Passage provided:
▼▼▼
Many of D’Angelo’s songs were anything but sanctified, and yet the glorious passion of gospel choruses often marked his vocals, while he brought other elements into his work, such as the booming, dense bass lines found in hip hop and the wily, agile improvisation of jazz. This ability to combine a range of techniques across the sacred-secular divide has been a vital recurrent feature in black music history.

Many of the artists who inspired D’Angelo also crossed that line in order to develop genres such as funk. James Brown, Sly and the Family Stone, and Graham Central Station are crucial in this respect. The soul legends Ray Charles, Curtis Mayfield, Al Green, the Staple Singers, Stevie Wonder, Carla Thomas, and Marvin Gaye kept a strong church fervour in their songs as they integrated Latin riffs, rock noise, symphonic scores, and psychedelic effects to make timeless music in the 1960s and 1970s.

In the decades before, several prominent jazz artists, from Mary Lou Williams and Max Roach to Shirley Scott and Charles Mingus, also drew on spirituals when essaying innovative approaches to composition and improvisation. Many significant contemporary players, as much as they recognise their influence, seek to find a new way of using sacred and secular traditions.

In the past decade, the saxophonist James Brandon Lewis, the son of a Baptist minister, has been making highly original music, which is both emotionally engaging and structurally intriguing. He has sought to combine the shifting tonality of the Austrian modernist Arnold Schoenberg and the highly rhythmic patterns, known as “whooping”, that characterise the services that Dr Lewis attended as a child.

AlamyMembers of the Town Hall Gospel Choir perform during the annual Commonwealth Day Service at Westminster Abbey in March

“I was thinking of the music being like a sermon,” he says of the songs on his current album, Omni. “It has the feel of what we hear in a Baptist church. But I’m also using 12-tone systems that were developed by some of these great composers from the 20th century; so I suppose you could call it 12-tone gospel.”

The encounter of these two vocabularies is as meaningful as it is exciting, because it underlines the open-minded approach of the best creative artists who are intent on exploring as many different traditions as their muse dictates, whether the source in question is an experimental thinker in Europe or an impassioned preacher in black America. One is of no greater value than the other. The point is that each paradigm means something to Dr Lewis and enables him to craft a personal musical narrative.

In fact, one could call it the triumph of expression as well as execution. The humanist and socio-political subtext of Dr Lewis’s music, which makes resolute calls for knowledge of self, empathy, perseverance, and compassion, conveys his world-view and steadfast convictions, as well as the extensive musical knowledge on which he can draw.
▲▲▲
The request: Reproduce everything in the article on sacred and secular music from "The encounter of" down to "personal musical narrative.", word for word. The material that comes next is separate from the article on sacred and secular music.

Data lines:
▼▼▼
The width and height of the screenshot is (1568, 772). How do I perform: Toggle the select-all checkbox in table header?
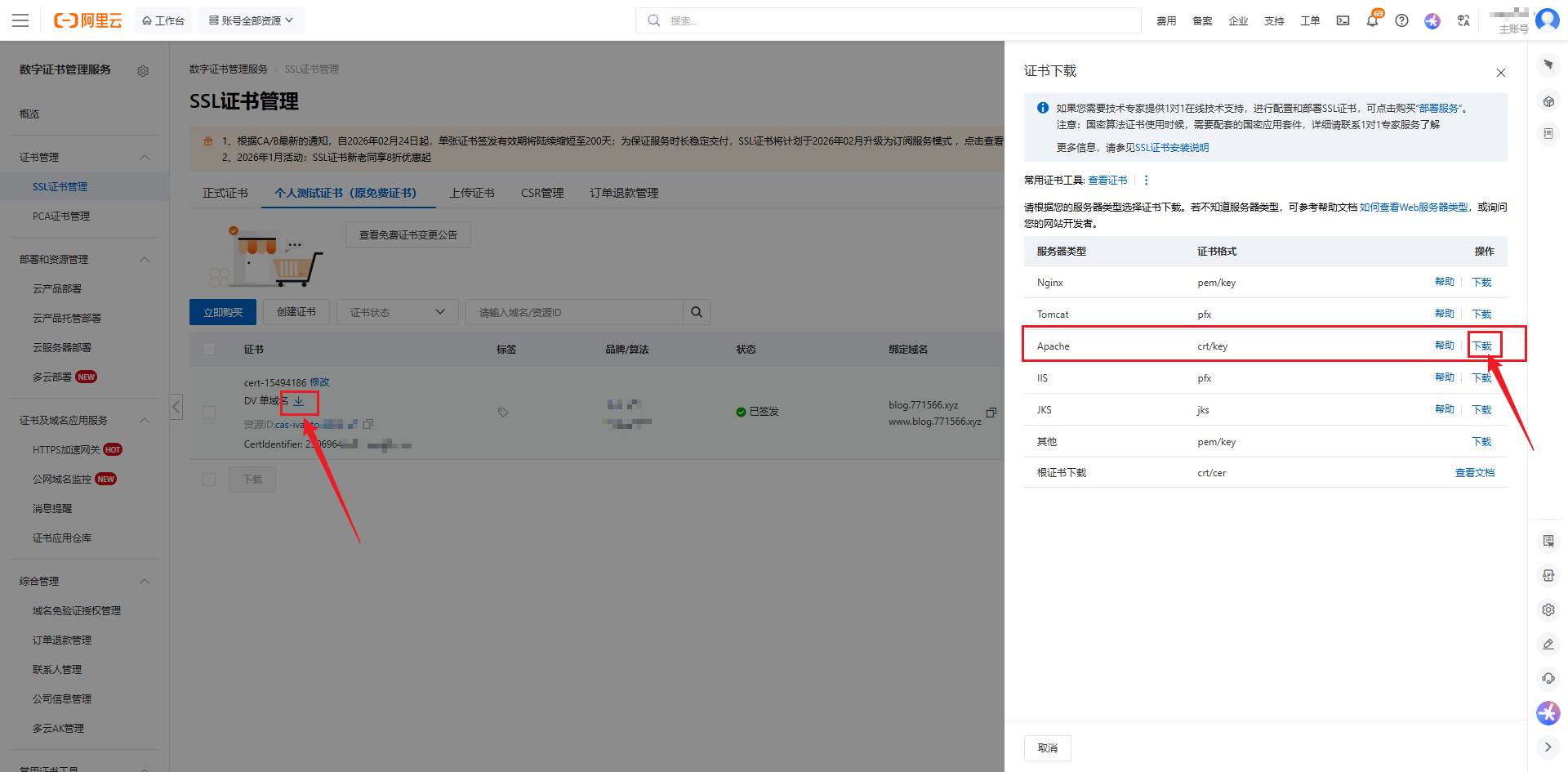[x=209, y=349]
▲▲▲
Response to this task:
The encounter of these two vocabularies is as meaningful as it is exciting, because it underlines the open-minded approach of the best creative artists who are intent on exploring as many different traditions as their muse dictates, whether the source in question is an experimental thinker in Europe or an impassioned preacher in black America. One is of no greater value than the other. The point is that each paradigm means something to Dr Lewis and enables him to craft a personal musical narrative.